• _Aim_
Render the lines below as a Markdown table with two columns, Row and Line, where Row is the line's sequence number and Line is its text; skip blank lines and omit the pictures.

• _Data extract_
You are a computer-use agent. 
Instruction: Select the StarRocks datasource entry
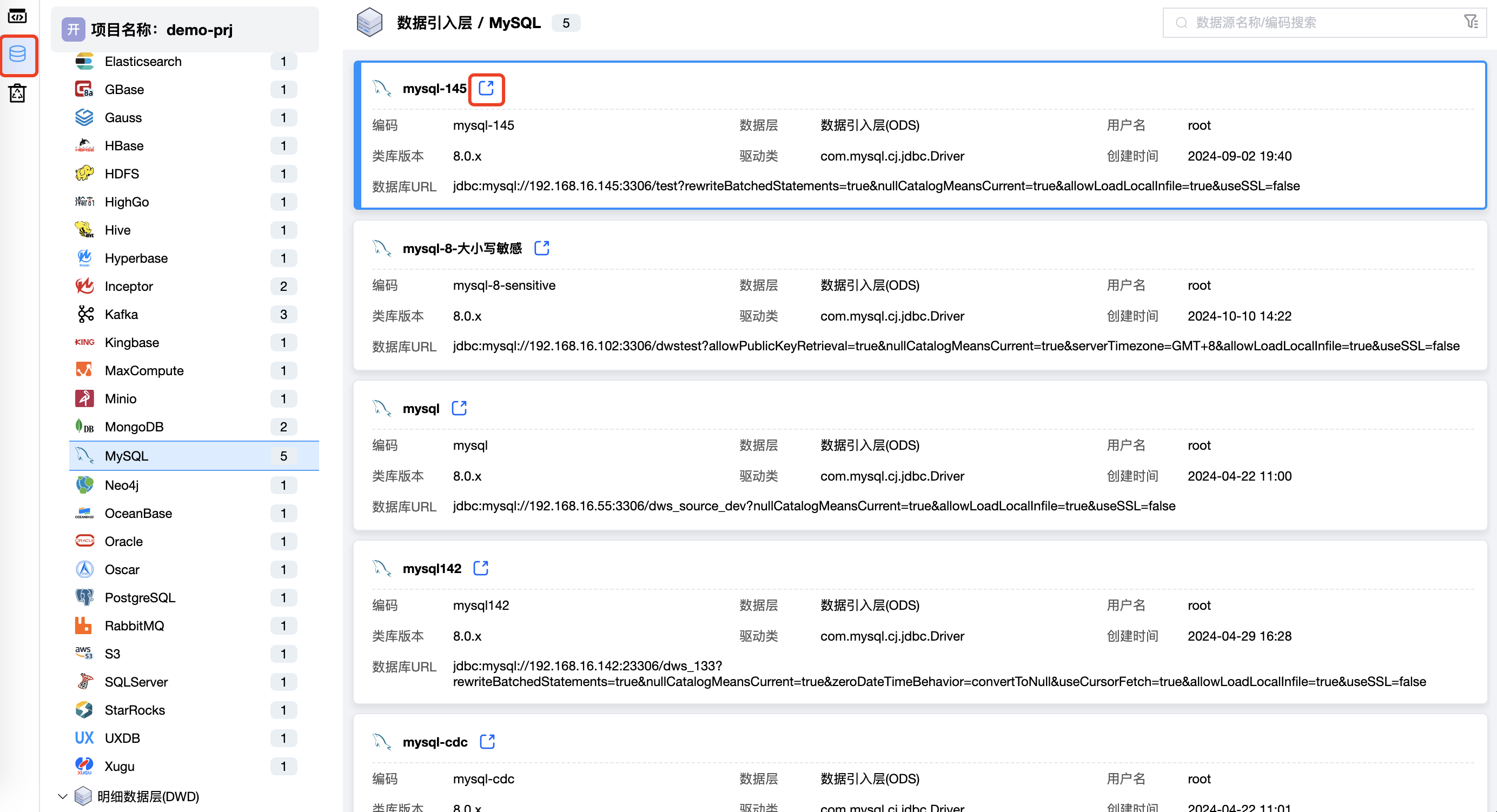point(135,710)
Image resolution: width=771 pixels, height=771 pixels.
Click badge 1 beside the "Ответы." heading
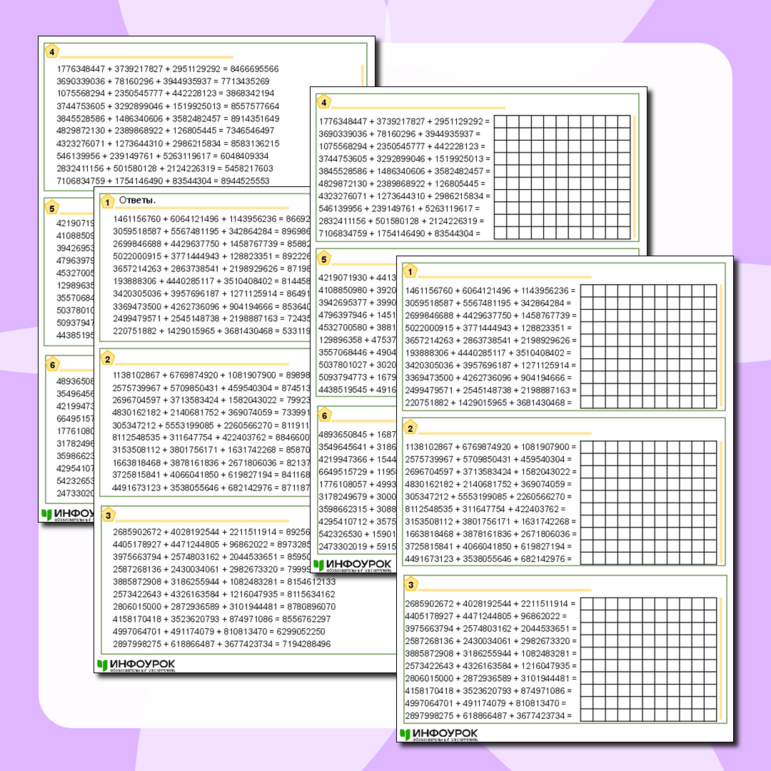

• _The answer_
| Row | Line |
|---|---|
| 1 | You are a computer-use agent.  |
| 2 | Instruction: Select the StarRocks datasource entry |
| 3 | point(135,710) |
| 4 | Image resolution: width=771 pixels, height=771 pixels. |
| 5 | Click badge 1 beside the "Ответы." heading |